** Start of Text to read **

Without limiting the generality of the foregoing, the Company will (i) not increase the par value of any Warrant Shares above
the amount payable therefor upon such exercise immediately prior to such increase in par value, (ii) take all such action as may
be necessary or appropriate in order that the Company may validly and legally issue fully paid and nonassessable Warrant Shares
upon the exercise of this Warrant and (iii) use commercially reasonable efforts to obtain all such authorizations, exemptions
or consents from any public regulatory body having jurisdiction thereof, as may be, necessary to enable the Company to perform
its obligations under this Warrant.

 

Before
taking any action which would result in an adjustment in the number of Warrant Shares for which this Warrant is exercisable or
in the Exercise Price, the Company shall obtain all such authorizations or exemptions thereof, or consents thereto, as may be
necessary from any public regulatory body or bodies having jurisdiction thereof.

 

e)
Governing Law. All questions concerning the construction, validity, enforcement and interpretation of this Warrant shall
be governed by and construed and enforced in accordance with the internal laws of the State of New York, without regard to the
principles of conflicts of law thereof. Each party agrees that all legal proceedings concerning the interpretations, enforcement
and defense of the transactions contemplated by this Warrant (whether brought against a party hereto or their respective affiliates,
directors, officers, shareholders, partners, members, employees or agents) shall be commenced exclusively in the state and federal
courts sitting in the City of New York. Each party hereby irrevocably submits to the exclusive jurisdiction of the state and federal
courts sitting in the City of New York, Borough of Manhattan for the adjudication of any dispute hereunder or in connection herewith
or with any transaction contemplated hereby or discussed herein, and hereby irrevocably waives, and agrees not to assert in any
suit, action or proceeding, any claim that it is not personally subject to the jurisdiction of any such court, that such suit,
action or proceeding is improper or is an inconvenient venue for such proceeding. Each party hereby irrevocably waives personal
service of process and consents to process being served in any such suit, action or proceeding by mailing a copy thereof via registered
or certified mail or overnight delivery (with evidence of delivery) to such party at the address in effect for notices to it under
this Warrant and agrees that such service shall constitute good and sufficient service of process and notice thereof. Nothing
contained herein shall be deemed to limit in any way any right to serve process in any other manner permitted by law. If either
party shall commence an action, suit or proceeding to enforce any provisions of this Warrant, the prevailing party in such action,
suit or proceeding shall be reimbursed by the other party for their reasonable attorneys’ fees and other costs and expenses
incurred with the investigation, preparation and prosecution of such action or proceeding.

** End of Text to read **

Requirements
According to the warrant text above, which state's internal laws govern the construction, validity, enforcement and interpretation of the Warrant?

** Start of Stored records **

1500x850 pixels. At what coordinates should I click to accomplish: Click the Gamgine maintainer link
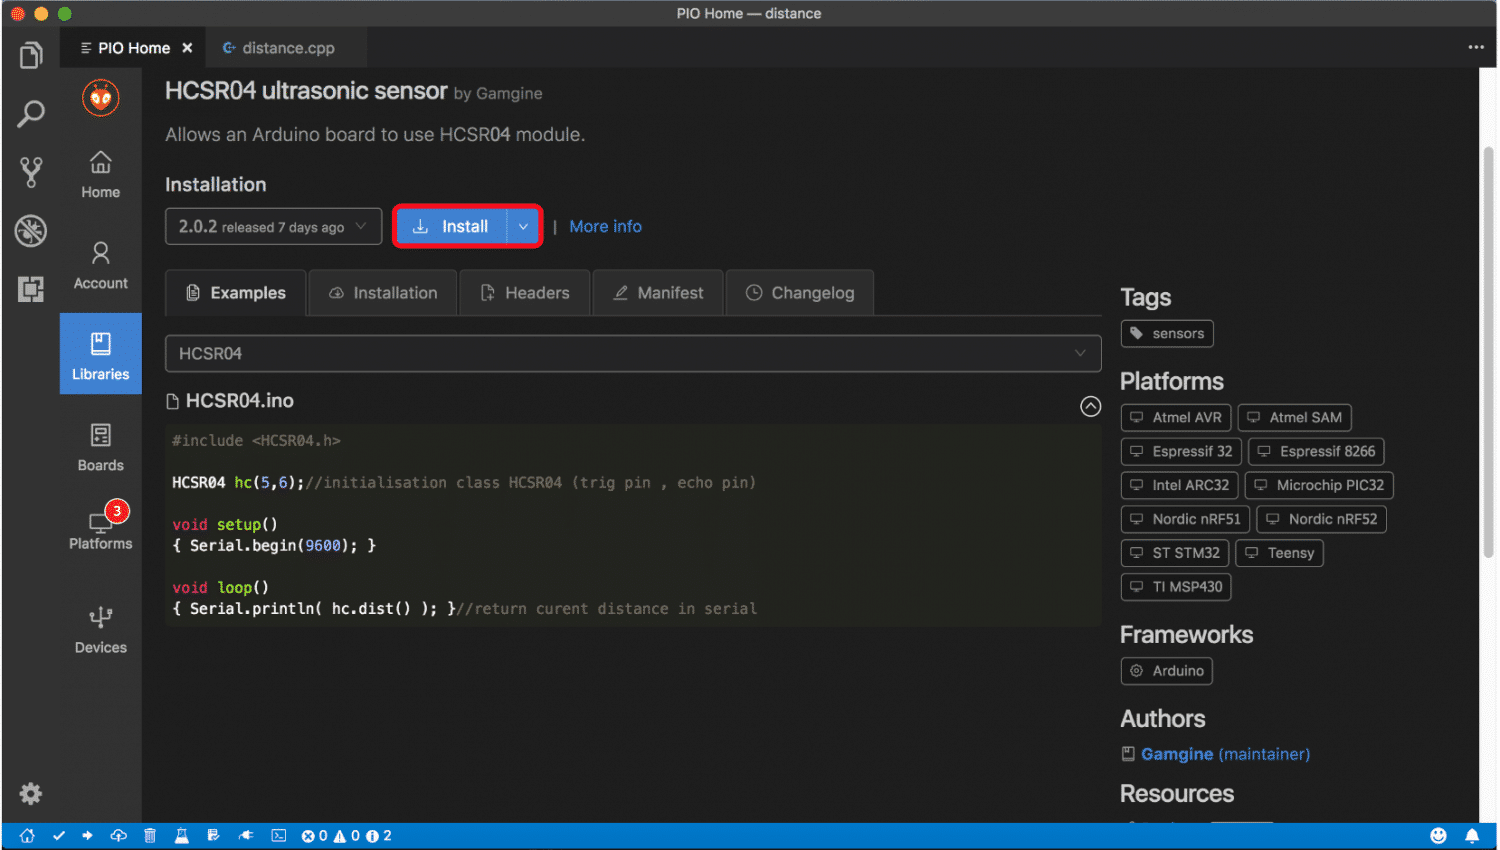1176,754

** End of Stored records **
** Start of Stored records **

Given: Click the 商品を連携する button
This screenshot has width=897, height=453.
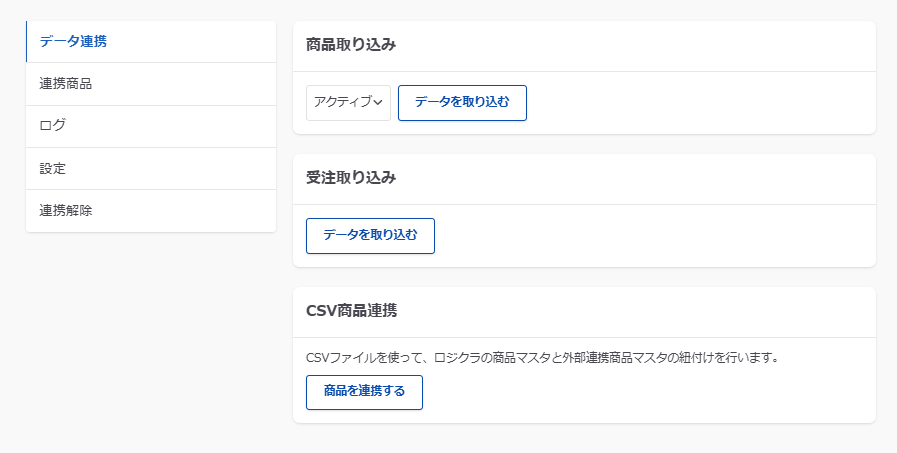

** End of Stored records **

Final answer
The internal laws of the State of New York.